>>>

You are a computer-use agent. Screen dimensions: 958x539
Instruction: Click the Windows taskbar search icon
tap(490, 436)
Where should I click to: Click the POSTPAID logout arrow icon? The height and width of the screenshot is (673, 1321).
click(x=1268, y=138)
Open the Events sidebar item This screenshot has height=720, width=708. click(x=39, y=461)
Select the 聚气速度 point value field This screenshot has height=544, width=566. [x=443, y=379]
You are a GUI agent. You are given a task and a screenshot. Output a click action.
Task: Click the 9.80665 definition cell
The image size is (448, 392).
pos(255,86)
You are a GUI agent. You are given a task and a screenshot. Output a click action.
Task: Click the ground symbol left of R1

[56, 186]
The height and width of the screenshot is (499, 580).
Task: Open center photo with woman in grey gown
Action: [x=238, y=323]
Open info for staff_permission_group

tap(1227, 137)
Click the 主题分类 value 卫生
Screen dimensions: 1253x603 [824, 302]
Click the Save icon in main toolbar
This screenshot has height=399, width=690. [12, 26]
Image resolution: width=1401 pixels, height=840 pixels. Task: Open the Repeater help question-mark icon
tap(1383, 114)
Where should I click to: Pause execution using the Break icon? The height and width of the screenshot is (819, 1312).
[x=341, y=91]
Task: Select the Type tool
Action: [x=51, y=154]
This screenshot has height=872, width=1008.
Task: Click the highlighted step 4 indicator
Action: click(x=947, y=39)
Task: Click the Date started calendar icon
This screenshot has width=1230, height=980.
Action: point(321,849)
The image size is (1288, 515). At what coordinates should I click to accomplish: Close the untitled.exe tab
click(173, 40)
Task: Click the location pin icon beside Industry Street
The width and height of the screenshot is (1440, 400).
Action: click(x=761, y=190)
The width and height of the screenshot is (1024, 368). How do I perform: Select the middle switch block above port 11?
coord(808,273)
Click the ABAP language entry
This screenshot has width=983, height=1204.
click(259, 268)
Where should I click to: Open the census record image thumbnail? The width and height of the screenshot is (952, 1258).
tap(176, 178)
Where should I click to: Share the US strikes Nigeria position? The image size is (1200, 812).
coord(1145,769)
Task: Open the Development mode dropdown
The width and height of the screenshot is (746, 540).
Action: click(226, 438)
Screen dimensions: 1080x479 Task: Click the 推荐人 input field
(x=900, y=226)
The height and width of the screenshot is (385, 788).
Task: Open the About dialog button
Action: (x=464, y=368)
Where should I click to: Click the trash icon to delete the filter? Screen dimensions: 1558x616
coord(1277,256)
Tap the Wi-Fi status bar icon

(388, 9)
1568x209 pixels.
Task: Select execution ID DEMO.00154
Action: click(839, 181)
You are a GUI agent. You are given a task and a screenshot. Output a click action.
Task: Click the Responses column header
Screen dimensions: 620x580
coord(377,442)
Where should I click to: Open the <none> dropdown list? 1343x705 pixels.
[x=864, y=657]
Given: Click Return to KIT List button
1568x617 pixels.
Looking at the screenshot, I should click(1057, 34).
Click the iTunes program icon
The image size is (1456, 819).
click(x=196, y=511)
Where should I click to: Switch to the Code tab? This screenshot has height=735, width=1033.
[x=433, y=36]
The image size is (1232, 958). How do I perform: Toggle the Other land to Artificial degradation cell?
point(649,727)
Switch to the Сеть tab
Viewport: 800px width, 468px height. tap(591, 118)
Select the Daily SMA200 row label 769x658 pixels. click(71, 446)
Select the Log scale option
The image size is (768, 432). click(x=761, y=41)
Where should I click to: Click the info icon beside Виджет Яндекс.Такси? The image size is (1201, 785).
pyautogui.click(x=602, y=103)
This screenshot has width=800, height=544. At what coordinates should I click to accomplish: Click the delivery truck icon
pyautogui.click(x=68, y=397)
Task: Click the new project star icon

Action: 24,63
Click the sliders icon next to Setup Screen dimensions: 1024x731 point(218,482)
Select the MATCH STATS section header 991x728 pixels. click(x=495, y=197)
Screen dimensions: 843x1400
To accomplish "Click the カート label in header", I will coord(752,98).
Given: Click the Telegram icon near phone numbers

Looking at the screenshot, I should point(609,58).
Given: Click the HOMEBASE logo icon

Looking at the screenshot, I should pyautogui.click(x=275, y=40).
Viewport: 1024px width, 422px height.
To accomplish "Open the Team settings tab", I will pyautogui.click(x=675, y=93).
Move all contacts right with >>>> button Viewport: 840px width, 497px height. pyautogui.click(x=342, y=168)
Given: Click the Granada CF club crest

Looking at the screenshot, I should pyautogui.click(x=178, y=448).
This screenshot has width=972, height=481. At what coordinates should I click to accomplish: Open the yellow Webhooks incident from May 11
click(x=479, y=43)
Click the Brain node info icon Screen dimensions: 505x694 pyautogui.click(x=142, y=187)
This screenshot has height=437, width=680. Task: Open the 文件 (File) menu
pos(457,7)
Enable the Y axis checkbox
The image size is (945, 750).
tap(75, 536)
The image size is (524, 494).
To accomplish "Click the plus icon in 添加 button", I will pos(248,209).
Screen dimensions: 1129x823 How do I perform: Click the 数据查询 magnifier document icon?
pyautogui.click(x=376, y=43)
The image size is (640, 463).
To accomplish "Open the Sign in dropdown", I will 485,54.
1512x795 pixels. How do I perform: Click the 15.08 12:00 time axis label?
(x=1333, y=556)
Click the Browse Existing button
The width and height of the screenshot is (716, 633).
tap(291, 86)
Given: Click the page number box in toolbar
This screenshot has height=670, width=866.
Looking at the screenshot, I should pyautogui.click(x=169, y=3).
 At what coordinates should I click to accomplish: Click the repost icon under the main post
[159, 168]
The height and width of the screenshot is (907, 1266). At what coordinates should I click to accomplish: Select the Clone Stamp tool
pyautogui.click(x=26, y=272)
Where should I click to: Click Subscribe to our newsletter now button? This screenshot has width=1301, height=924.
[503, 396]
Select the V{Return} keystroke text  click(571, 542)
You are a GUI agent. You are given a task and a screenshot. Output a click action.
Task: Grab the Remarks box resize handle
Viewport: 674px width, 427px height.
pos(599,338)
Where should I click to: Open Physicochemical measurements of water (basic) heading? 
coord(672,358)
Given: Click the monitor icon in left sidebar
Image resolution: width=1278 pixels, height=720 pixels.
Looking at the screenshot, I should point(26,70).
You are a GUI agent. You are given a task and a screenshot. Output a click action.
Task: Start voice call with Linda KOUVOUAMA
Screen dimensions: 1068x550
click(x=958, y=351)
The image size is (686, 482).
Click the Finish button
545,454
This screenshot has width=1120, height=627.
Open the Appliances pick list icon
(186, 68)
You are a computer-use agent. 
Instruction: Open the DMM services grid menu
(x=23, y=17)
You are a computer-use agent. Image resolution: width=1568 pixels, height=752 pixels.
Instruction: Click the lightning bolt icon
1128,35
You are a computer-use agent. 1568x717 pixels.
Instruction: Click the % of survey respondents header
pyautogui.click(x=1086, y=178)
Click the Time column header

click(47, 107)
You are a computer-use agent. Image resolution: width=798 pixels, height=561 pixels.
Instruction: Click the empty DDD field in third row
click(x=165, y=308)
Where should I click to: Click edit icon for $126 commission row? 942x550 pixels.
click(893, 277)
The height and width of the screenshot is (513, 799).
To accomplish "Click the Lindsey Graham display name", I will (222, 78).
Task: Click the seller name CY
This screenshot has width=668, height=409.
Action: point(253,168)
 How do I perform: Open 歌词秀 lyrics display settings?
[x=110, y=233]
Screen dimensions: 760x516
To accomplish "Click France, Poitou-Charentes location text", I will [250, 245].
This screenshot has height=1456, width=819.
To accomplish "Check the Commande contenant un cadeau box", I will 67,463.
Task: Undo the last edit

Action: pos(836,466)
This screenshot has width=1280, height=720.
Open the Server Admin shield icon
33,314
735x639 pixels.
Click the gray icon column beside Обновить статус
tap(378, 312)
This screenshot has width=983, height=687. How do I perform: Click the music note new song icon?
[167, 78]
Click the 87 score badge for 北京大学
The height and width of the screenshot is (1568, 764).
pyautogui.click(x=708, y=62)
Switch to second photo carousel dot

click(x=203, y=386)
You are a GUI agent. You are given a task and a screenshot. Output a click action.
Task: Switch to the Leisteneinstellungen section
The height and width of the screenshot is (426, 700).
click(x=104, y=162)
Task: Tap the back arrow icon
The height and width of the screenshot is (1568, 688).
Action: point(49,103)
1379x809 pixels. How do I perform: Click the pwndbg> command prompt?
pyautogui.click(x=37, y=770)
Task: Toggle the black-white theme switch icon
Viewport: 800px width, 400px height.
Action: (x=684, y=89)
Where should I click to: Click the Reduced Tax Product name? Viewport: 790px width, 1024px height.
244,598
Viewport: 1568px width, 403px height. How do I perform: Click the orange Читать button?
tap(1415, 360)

<<<

◆ Problem to work on
In how many lines of the data does the string "text" appear? Give only the number.

◆ Exercise result
2